Whenever she saw me with a different shade of red, she’d remark on it by making a “smart” comment about how my hair looked. This happened more than once, by the way!

Snobs will actively look for excuses to try and make you feel bad about yourself. Don’t buy into their games. 

3) They’re not kind to other people

Kindness is a quality that can be developed, but unfortunately, snobbish people don’t care about it.

Hostility, negativity, and low self-worth aren’t compatible with being kind. Instead, snobs try to make people feel as bad as they do. 

A snob probably won’t support you in your growth. Instead, they’ll try to sink you to their level whenever they can. 

4) They post everything they do

Now I’m not saying everyone active on social media is a snob. I’m just saying that part of being a snob is broadcasting their entire lives for everyone to see. 

After all, for them, if something happens and nobody’s there to like it, it doesn’t count!

They think everyone wants to see everything they do, which is why they post so much. 

Besides, they only post about the glamorous moments of their life. I had a classmate who used to post pictures she got from other influencers as if they were hers! She was a snob, a you might’ve guessed.

5) Snobs aren’t friendly

You can’t approach them trusting in their behavior: they won’t be great to be around. Even if they aren’t “bad” people, their actions aren’t good and seem fake or even hostile. 

If you feel bad after talking to them, they’re probably snobs. They will make you believe you’re inferior. 

This is the reason why many snobs don’t have a close circle of friends. They prefer to surround themselves with other snobs and people who they think are “elite.” 

6) They subtly insult you

If you go out with a snob, they’ll most likely force you to go to places you don’t like or can’t afford. Snobs are all about showing they live a luxurious life even if they don’t.

They want to be seen and talked about, that’s why they’ll go anywhere trendy. If you don’t agree, they will make you feel like you’re missing out. 

Even worse, they’ll act as if you’re a loser for liking stuff like Starbucks or Mcdonald’s instead of other trendier, more posh places.

7) They talk about money, but not in a good way

Snobs and money talk go hand in hand. Everything is about money with them: your clothes, your stuff, the places you go, and the way you look. They judge everything by how much it costs.

This is why they worry about money so much and the reason why they brag about the things they own. Their self-esteem is placed in things, not in themselves. 

Talking about money with a snob is a mistake because they’ll either laugh at you or they’ll try to be your friend and brag about the fact that they know you. Either way, it’s best to stay away from snobbish people. 

8) They’re condescending

Have you ever talked to a person and felt like they think they’re better than you? For example, I’ve had people explain my job to me as if I wasn’t doing it correctly. 

Other snobs laughed when I told them I was saving up money to go to a concert or to travel. This is the oldest tactic in the book: making people feel like they’re “cringy” for the things they choose to enjoy. 

Don’t fall for it! 

You have the right to be yourself, despite what others might think.

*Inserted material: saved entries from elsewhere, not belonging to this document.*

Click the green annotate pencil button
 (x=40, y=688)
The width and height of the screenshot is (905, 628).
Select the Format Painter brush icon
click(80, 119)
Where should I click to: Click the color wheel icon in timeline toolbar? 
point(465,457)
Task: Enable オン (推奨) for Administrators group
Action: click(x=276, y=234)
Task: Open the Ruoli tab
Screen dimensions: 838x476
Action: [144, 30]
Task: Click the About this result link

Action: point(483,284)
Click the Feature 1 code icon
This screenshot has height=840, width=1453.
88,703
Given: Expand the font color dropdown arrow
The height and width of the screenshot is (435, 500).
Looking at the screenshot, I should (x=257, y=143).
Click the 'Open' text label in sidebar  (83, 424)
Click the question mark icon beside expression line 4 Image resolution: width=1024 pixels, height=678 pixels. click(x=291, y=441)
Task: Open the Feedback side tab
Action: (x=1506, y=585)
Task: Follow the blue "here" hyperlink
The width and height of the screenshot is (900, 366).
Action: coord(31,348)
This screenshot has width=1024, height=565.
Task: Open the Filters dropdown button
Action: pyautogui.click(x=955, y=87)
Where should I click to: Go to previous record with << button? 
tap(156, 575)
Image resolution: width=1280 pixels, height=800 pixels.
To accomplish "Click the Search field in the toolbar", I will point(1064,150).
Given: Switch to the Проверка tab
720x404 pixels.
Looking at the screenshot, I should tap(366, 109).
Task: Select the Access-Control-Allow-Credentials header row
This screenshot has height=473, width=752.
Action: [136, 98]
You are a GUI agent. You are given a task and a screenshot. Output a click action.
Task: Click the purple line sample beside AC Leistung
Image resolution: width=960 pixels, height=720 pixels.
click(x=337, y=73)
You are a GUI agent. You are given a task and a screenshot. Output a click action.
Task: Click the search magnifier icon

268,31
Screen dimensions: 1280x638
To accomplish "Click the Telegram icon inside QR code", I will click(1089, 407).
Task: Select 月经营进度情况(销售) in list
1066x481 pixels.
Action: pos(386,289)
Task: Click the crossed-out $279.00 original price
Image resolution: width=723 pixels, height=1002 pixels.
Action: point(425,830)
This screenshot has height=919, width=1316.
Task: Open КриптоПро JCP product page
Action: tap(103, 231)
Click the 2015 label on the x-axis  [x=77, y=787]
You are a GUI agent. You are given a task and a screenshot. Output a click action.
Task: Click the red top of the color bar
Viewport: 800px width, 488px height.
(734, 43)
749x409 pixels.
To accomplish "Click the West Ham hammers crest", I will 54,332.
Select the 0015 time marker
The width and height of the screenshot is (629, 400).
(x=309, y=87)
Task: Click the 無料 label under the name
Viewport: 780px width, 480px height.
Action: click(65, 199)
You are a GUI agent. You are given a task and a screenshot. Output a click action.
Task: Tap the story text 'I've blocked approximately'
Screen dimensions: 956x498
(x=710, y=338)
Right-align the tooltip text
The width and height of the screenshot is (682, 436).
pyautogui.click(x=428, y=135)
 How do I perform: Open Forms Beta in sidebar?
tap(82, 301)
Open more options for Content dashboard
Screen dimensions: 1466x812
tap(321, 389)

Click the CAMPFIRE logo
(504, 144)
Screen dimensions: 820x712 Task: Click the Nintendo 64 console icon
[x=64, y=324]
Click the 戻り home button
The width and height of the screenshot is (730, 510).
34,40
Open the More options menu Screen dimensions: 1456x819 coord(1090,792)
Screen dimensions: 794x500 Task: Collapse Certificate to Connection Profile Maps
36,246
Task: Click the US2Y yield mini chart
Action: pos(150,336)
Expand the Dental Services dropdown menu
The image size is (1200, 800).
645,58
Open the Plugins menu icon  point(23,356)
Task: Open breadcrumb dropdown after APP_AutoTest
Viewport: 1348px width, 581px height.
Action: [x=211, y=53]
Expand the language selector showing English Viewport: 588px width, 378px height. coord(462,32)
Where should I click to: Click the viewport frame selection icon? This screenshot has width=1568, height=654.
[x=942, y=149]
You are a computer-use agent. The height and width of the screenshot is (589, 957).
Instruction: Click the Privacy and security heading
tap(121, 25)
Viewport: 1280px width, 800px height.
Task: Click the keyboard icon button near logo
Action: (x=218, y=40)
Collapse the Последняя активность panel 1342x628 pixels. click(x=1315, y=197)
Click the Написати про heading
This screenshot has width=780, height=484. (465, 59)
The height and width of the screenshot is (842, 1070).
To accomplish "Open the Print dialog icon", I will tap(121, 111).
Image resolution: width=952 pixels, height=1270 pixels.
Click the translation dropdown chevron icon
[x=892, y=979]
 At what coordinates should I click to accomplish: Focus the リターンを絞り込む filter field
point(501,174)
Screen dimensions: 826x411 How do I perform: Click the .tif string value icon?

Being true to yourself will bring about better friends, and snobs will stay away when they realize you don’t care about their opinion. 

9) They can’t stand jokes about themselves

Their pride is their fatal flaw. They will start screaming if someone makes a joke at their expense, even an innocent one. 

Their insecurities will overwhelm them the instant they are laughed at. This is because they think everything they do or say is something to admire. 

Unfortunately, this makes them miss opportunities to make new and funny friends. Nobody wants to be friends with a snob; other snobs just want to be equally or more important compared to each other. 

Using humor to be friendlier is a great quality that attracts others and makes them feel comfortable. 

10) They are very jealous 

Snobs envy a lot of people. It’s not the good kind of envy, though. They will try and make people fail instead o supporting them. And when someone fails, a snob will be there to indicate they did.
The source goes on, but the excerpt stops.